Tuesday — June 18, 2024

Amazon's AI cameras gauge train passengers' emotions, DeepSeek-Coder-V2 outshines GPT-4-Turbo in coding tasks, and a new framework boosts LLM confidence estimation accuracy by 10%.

News

Getting 50% (SoTA) on Arc-AGI with GPT-4o

For those who aren’t in the loop the ARC Prize is a $1,000,000+ public competition to beat and open source a solution to the ARC-AGI benchmark. Recently, however, it’s become possible to achieve 50% accuracy on the ARC-AGI public test set with GPT-4o simply using basic feature engineering and prompting… The previous SOTA was 34%. Check out the article for some great illustrations poking fun at neuro-symbolic AI.

What policy makers need to know about AI

The SB 1047 bill in California aims to regulate AI by ensuring that large models are confirmed safe before release, intending to (somehow) simultaneously support open-source development. However, by failing to differentiate between "deployment" and "release" of AI models, it could inadvertently block all large open-source model advancements. Deployment includes systems such as APIs and applications using the models, where potential harm is realized, rather than the release of model weights and code.

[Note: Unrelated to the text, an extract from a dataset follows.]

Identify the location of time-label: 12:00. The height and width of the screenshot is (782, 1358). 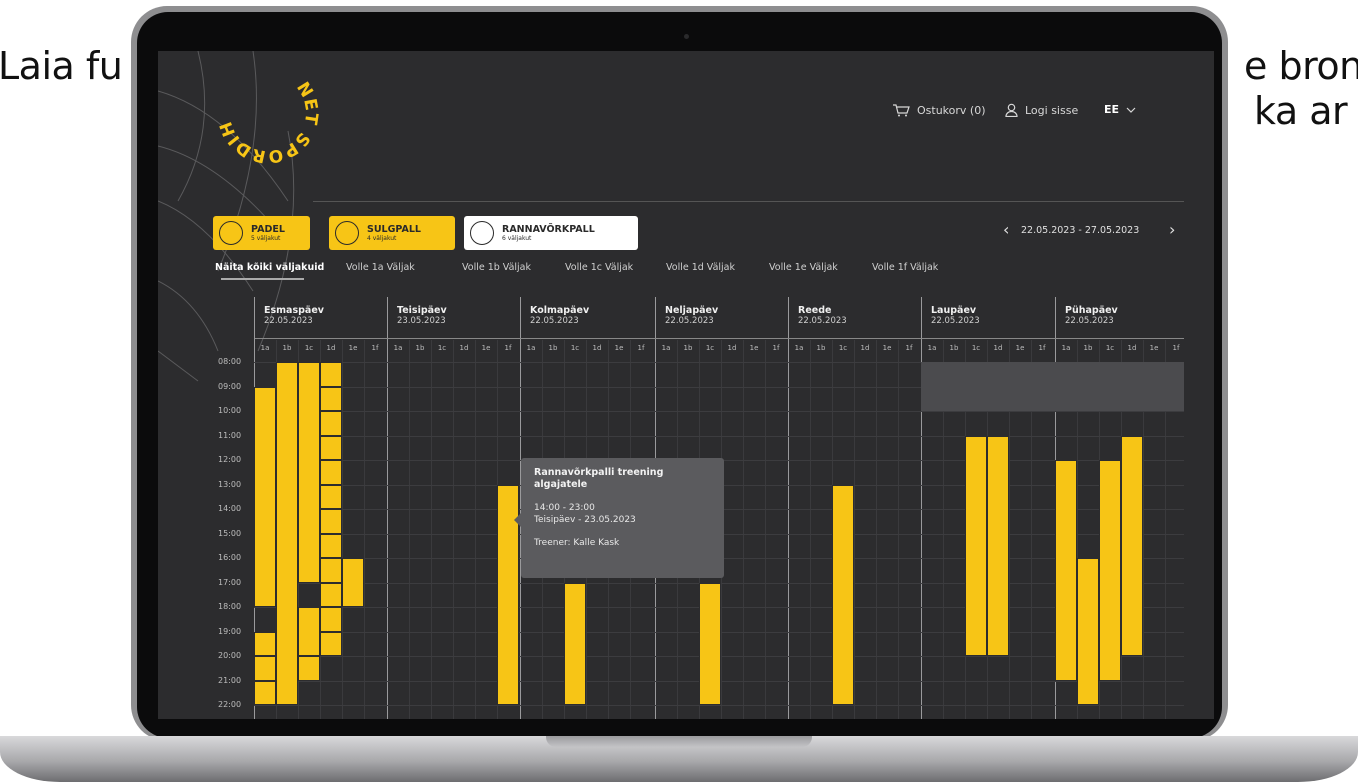
(230, 460).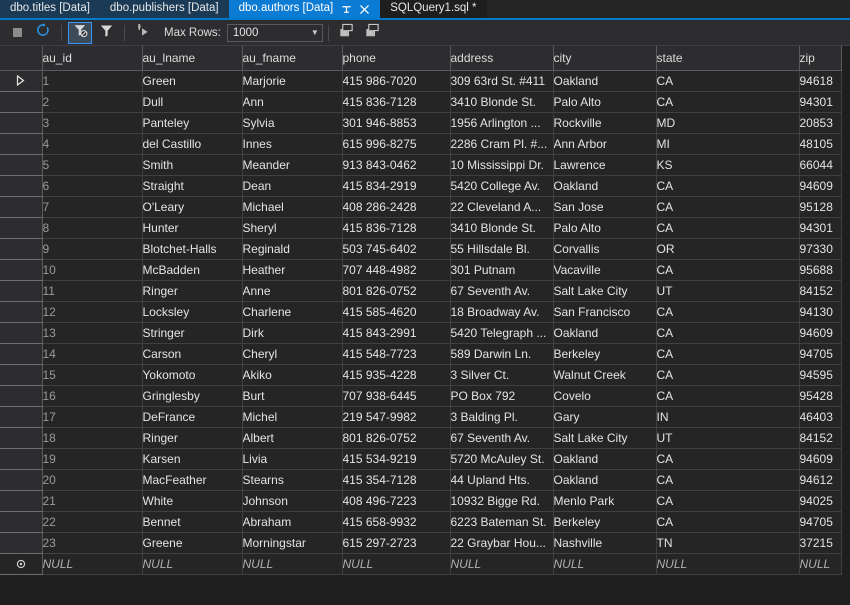 This screenshot has width=850, height=605. Describe the element at coordinates (92, 480) in the screenshot. I see `cell-au_id: 20` at that location.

Amazon-powered AI cameras used to detect emotions of unwitting train passengers

Network Rail (in the UK) has been testing AI systems focusing on trespass detection and passenger flow management at multiple sites, including Leeds station with 350 CCTV cameras. Gregory Butler from Purple Transform highlighted AI's role in swiftly identifying trespassing incidents and aiding human operators. Privacy experts, however, point to a lack of public consultation and the risk of increased surveillance impinging on personal freedoms. Similar AI surveillance implementations are planned for the Paris Olympic Games.

Research

Large Language Model Confidence Estimation via Black-Box Access

This paper address the challenge of estimating confidence in LLMs using only black-box access. A fairly common scenario nowadays. A framework is introduced that uses engineered features and logistic regression to estimate confidence. It shows significant improvements, outperforming current methods by over 10% in AUROC on datasets like TriviaQA, SQuAD, CoQA, and Natural Questions. The interpretable model also reveals transferable features that generalize across different LLMs with zero-shot capability on the same dataset.

A Robot Walks into a Bar: Can LLMs Serve as Creativity Support Tools for Comedy?

At the Edinburgh Festival Fringe and online, twenty professional comedians were involved in 3-hour AI x Comedy'' workshops utilizing LLMs for comedy writing. The study assessed AI as a creativity support tool via a Creativity Support Index questionnaire and focus groups exploring AI usage motivations and ethical concerns like bias, censorship, and copyright. Comedians noted that AI moderation strategies reinforced mainstream views by erasing minority perspectives. Not good. They also criticized LLMs for generating uncreative and biased comedy, or "cruise ship" material.

An Image Is Worth 32 Tokens for Reconstruction and Generation

TiTok (not TikTok), a new Transformer-based 1D tokenizer, optimizes image tokenization by converting images into compact 1D latent sequences. Significantly reducing token count compared to traditional 2D methods like VQGAN, TiTok achieves efficient and effective representations. It reduces a 256x256x3 image to 32 tokens and surpasses state-of-the-art (SOTA) models, achieving a gFID of 1.97 on ImageNet 256x256, outperforming MaskGIT. At higher resolutions, TiTok excels, with a gFID of 2.74 and a 64x token reduction, speeding up generation by 410x. In comparison to DiT-XL/2, TiTok’s best variant scores gFID 2.13, generating quality samples 74x faster.

Code

Token price calculator for 400+ LLMs

TokenCost is a tool for estimating the USD cost of using LLM APIs by calculating the cost of prompts and completions clientside. It offers accurate token counting for LLM interactions, maintains a current list of prices from major LLM providers, and integrates easily into workflows with simple function calls.

DeepSeek-Coder-V2: Breaking the Barrier of Closed-Source Models in Code

DeepSeek-Coder-V2 is an advanced MoE code language model designed for code-specific tasks. It achieves high performance in coding and mathematical reasoning, outperforming many closed-source models like GPT-4-Turbo and Claude 3 Opus. It supports 338 programming languages and extends context length up to 128K tokens. The model is available with 16B and 236B parameters and offers functionalities like code generation, code completion, code fixing, and chat completion.

LLM instruction finetuning from-scratch tutorial

This repository provides code for building, pretraining, and finetuning a GPT-like LLM from scratch. It covers implementing attention mechanisms, pretraining on unlabeled data, and performing finetuning for tasks like text classification and instruction following. Bonus materials include details on efficient multi-head attention implementations, pretraining optimizations, and experimenting with different models. This is a fantastic resource to get a first-principles understanding of finetuning.